14. La circonstance constatée par un procès-verbal régulier, qu'un individu a été aperçu tenant un fusil abattu dans la main gauche, le long d'une propriété, n'est pas suffisante pour le faire déclarer coupable d'un délit de chasse. (Cass., 5 août et 5 décembre 1839.)

Cette attitude peut s'entendre tout aussi bien d'une position de repos, que d'une attitude de chasse. (Cour royale de Douai, novembre 1839.)

15. Les animaux sauvages sont ceux dont l'homme n'est le maître qu'autant qu'il les tient en son pouvoir, qui sont nés pour la liberté, qui en ont conservé l'instinct, et que ni la nature ni l'habitude n'ont encore façonnés au joug ou à la société de l'homme. Il faut mettre dans cette catégorie tous les animaux de la terre et de l'air qui mènent une vie errante et libre, et ceux qui n'ont cessé d'être libres que parce qu'ils sont actuellement au pouvoir de l'homme, et par conséquent ceux qui s'échappent dès qu'ils peuvent forcer la barrière qui les retient, et qui n'annoncent pas le dessein de retourner à l'esclavage. Cette classe d'animaux est la seule qui puisse être l'objet de la chasse. Ceux qui s'emparent des animaux sédentaires ou domestiques ne commettent point un fait de chasse, mais un vol.

16. Lorsqu'une propriété est indivise, le droit de chasse appartient à tous les co-propriétaires. Mais les habitants d'une commune ayant droit de chasse, ne peuvent pas l'exercer ut singuli.

17. Par l'article cinq de la loi du 3 mai 1844 les préfets sont chargés de délivrer des permis de chasse. Ils doivent ne les accorder qu'après une espèce d'instruction administrative dont cet article règle la forme, c'est-à-dire sur l'avis du maire et du sous-préfet.

Le permis de chasse est valable pour un an et pour tout le royaume. C'est au maire que la demande doit en être faite sur papier timbré. Le maire l'adresse avec son avis au sous-préfet qui la transmet avec le sien au préfet.

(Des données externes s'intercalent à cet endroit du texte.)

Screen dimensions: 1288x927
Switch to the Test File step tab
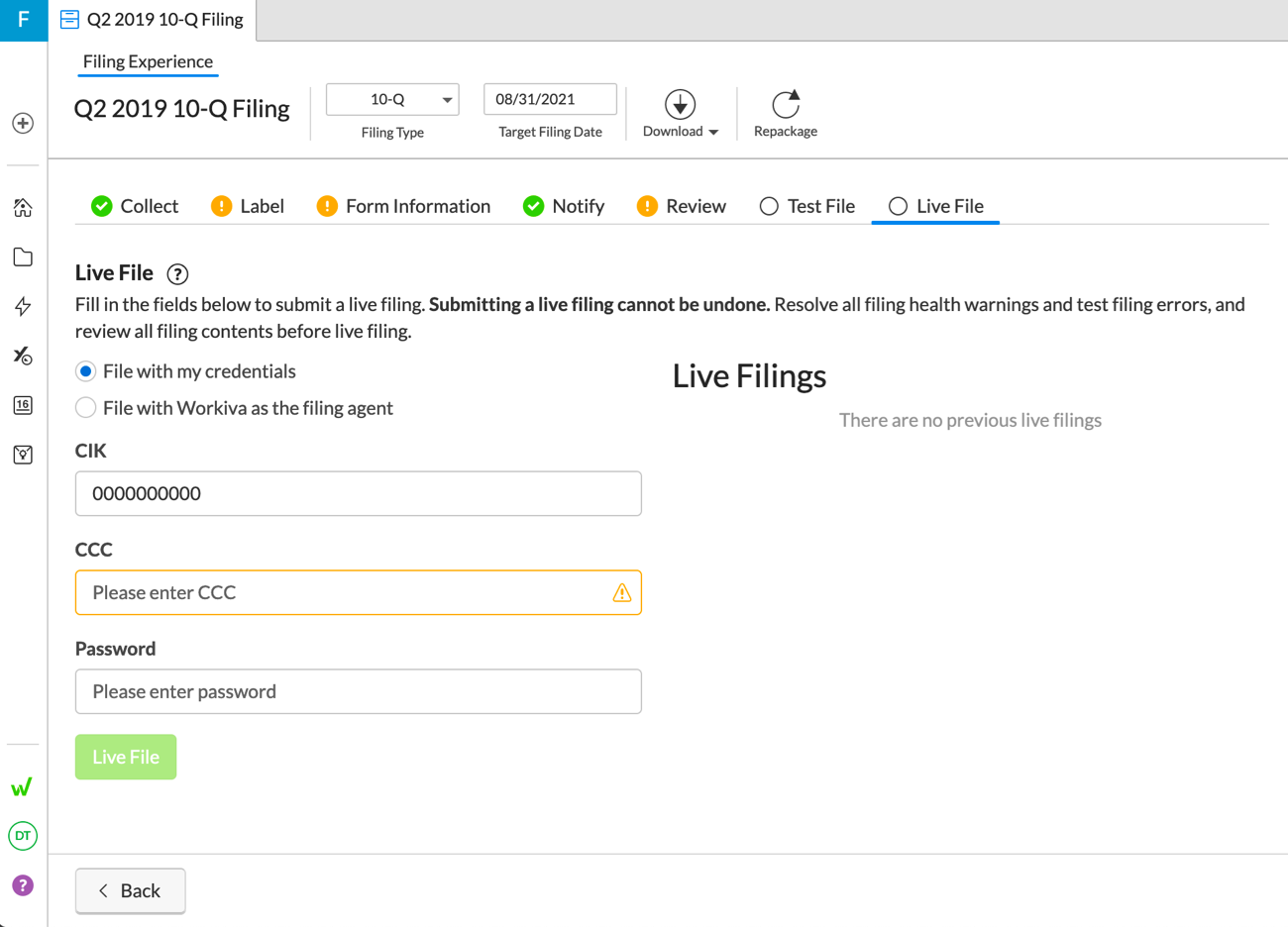[x=807, y=206]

Quelques personnes auraient désiré que ce permis cessât d'avoir son effet hors des limites du département où il a été délivré, ou qu'il fût du moins soumis au visa des préfets des autres départements où l'on voudrait s'en servir. Lorsqu'un propriétaire possède dans plusieurs parties de la France des terres sur lesquelles il veut chasser, l'on a pensé qu'il serait

injuste d'exiger de lui autant de permis de chasse qu'il a de propriétés situées dans des départements différents. Le permis de chasse, de même que le passeport, doit valoir pour tout le

royaume.

Quant au visa, il a paru que cette formalité serait souvent une gêne, une entrave fâcheuse pour celui qui aurait obtenu un permis de chasse, et que son utilité ne serait pas en rapport avec les inconvénients qu'elle entraînerait.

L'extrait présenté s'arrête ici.